Ramos Pereira é, de longe, o mais bolsonarista dos generais 4 estrelas à frente da tropa. Em julho passado, ecoou o pronunciamento de Villas Bôas de ameaça ao STF no caso do habeas corpus de Lula. Foi uma manobra claramente combinada.

Em abril, com seu twitter, Villas Bôas advertiu o STF sobre “o anseio de todos os cidadãos de bem de repúdio à impunidade e de respeito à Constituição” -uma declaração de aparência genérica mas que foi entendidas na Praça dos Três Poderes por bons leitores, para quem meia palavra basta. Lula ficou preso e assim está até hoje.

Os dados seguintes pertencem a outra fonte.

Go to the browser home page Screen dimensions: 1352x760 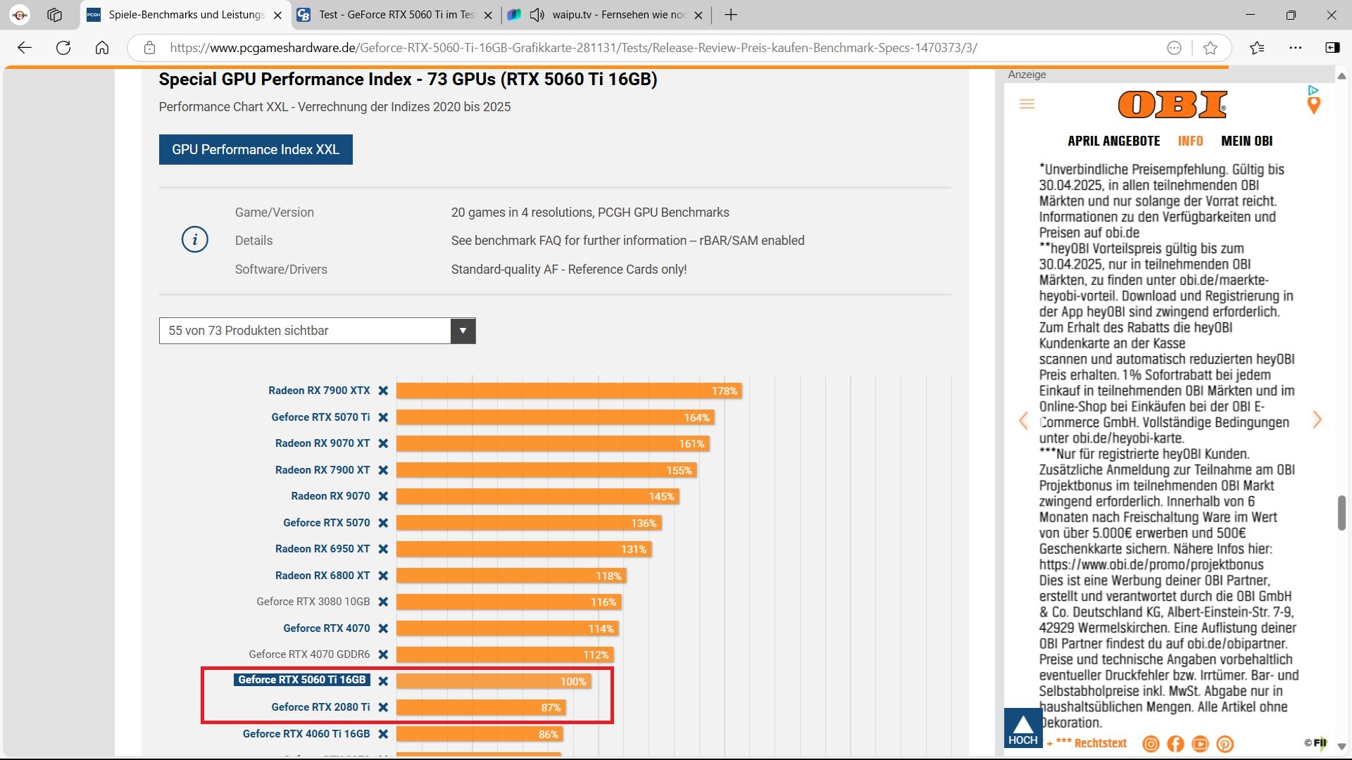tap(102, 48)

Em julho pouco mais de um mês do lançamento da pré-candidatura de Lula à Presidência, o general Ramos Pereira, numa solenidade de aniversário do Comando Militar do Sudeste, mencionou diretamente a eleição para em seguida afirmar: “Não podemos transigir com as leis vigentes, buscando atender a interesses pessoais ou até mesmo político-partidários”. Uma versão quase literal do tweet de Villas Bôas. Como todos sabemos, Lula teve sua candidatura vetada.

Há um elemento nessa troca de generais que não deve ser minimizado: o governo Bolsonaro cruza uma linha perigosa para a democracia. Ramos Pereira é o primeiro militar da ativa a assumir uma posição de comando estratégico e operacional do governo Bolsonaro, na Secretaria de Governo. Bolsonaro começa a comprometer institucionalmente o Exército com seu governo -e o Exército está concordando com este marco simbólico.

Especula-se que o general Cruz teria caído devido a seu confronto com Olavo de Carvalho e os filhos de Bolsonaro. Como pondera o arguto analista político Artur Araújo, por qual razão o governo escolheria um momento de confluência de duas crises grandes, a Vaza Jato e a greve geral, para demitir o ministro-general por rusgas do passado? A resposta é óbvia: não há qualquer razão para isso.

O que está em risco neste momento é a operação que foi um dos pilares do golpe de 2015-16 e a grande eleitora de Bolsonaro em 2018, a Lava Jato. Desmontada a Lava Jato, desfaz-se toda a narrativa que sustenta a ofensiva da direita e extrema-direita nos últimos anos.

Não nos iludamos. Não é Olavo quem derrubou o general Cruz. Ramos Pereira chega ao núcleo do poder para, em aliança com Villas Bôas, Heleno e outros generais, iniciar um processo de endurecimento. Dará certo? Isso é outra história.